The most exciting thing that we have been working on (outside of trying to get the car shows organized, and other non-profit stuff that consumes me), is that the cosmetic transformation of Eli’s Mustang is finished. I think I’ve mentioned that the car needed to be re-striped, so we took advantage of that need to let Eli have a heavy hand in the design. However, we were limited by some things that kind of automatically narrowed our choices in color and design (i.e., we had already made some purchases for
|Eli and Jeremy, the photog|
parts under the hood that are a specific blue; we were having vinyl cut for the stripes/graphic instead of painting them on, so we were limited to the colors available; we were not going to paint the car, so it stayed black; there were colors Eli just didn’t like just because he didn’t like them; we were limited in our “design” skill and tools when preparing the horse graphic; we wanted the stripes to go back in the same place).
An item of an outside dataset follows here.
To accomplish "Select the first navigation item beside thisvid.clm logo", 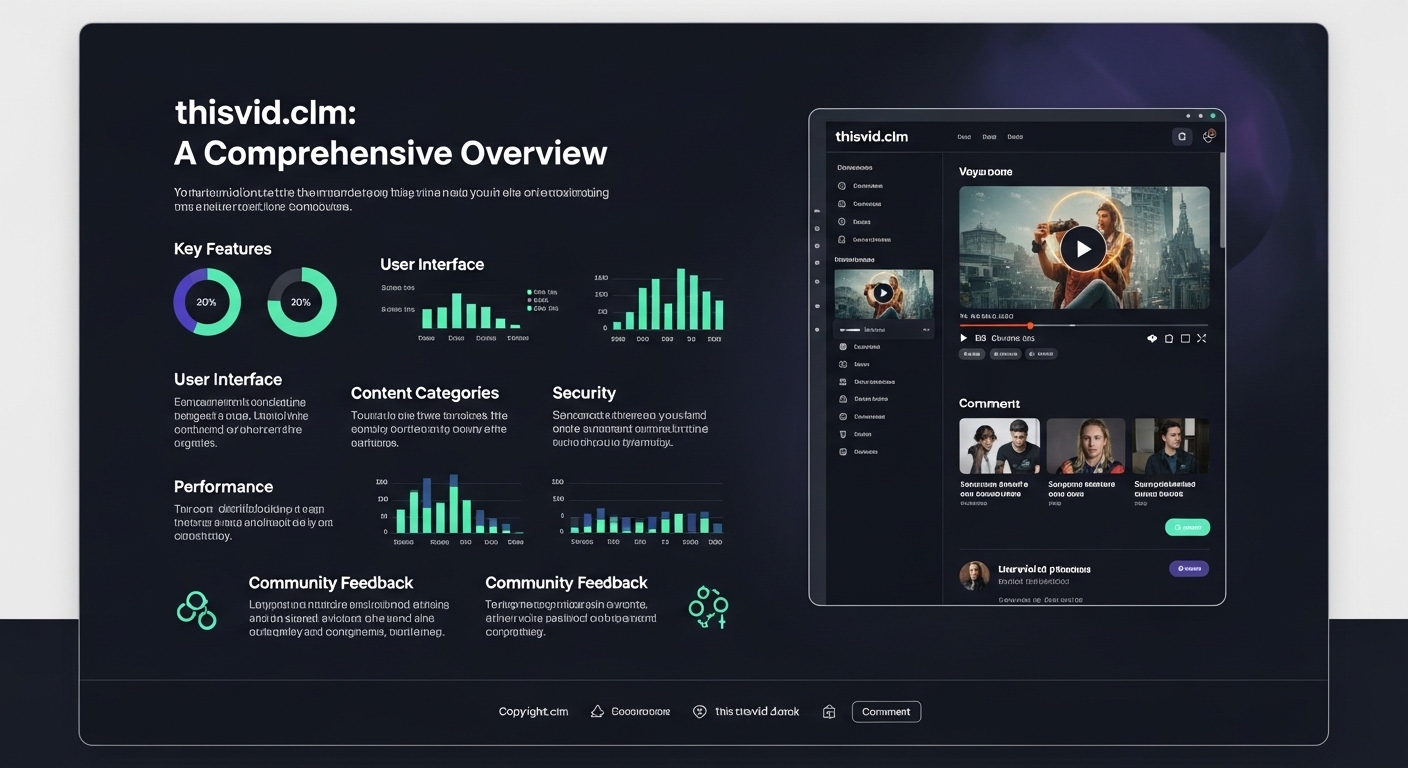I will tap(964, 137).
So, after all of those considerations, we finally had the design finalized, and vinyl cut by a girl at Railroad Bazaar, and we thought she was going to quit on us a couple of times, ha! She was very nervous about the horse, but she was very particular, and handled our neurosis politely. Then a guy from the Limestone County Mustang Club with extraordinary talent did the striping and graphic application for us, and added the pedestal wing (our stuff was child’s play for him, and he also handled our neuroses politely). We’ve got one change yet to make. I made the cancer ribbon too big, it is distracting, so we are going to make that a lot smaller. With Eli’s chemo change, his hair will be falling out soon, as in I can’t believe it hasn’t already, so I really wanted to get pictures with the new look of the car before that started happening. I grabbed one of the coolest automotive photographers, and was able to quickly set up a photo shoot at a unique location. I’m sharing a sneak peak from my cell phone, but I can’t wait to share what he did.
Our Spring Break is this week, and the kids would love to go somewhere, but in the next breath they say how much they are glad we aren’t going anywhere. So, I’m thinking they will be glad for a true break. Eli will have another routine blood work check on Tuesday, praying his body will stay strong to finish this cycle.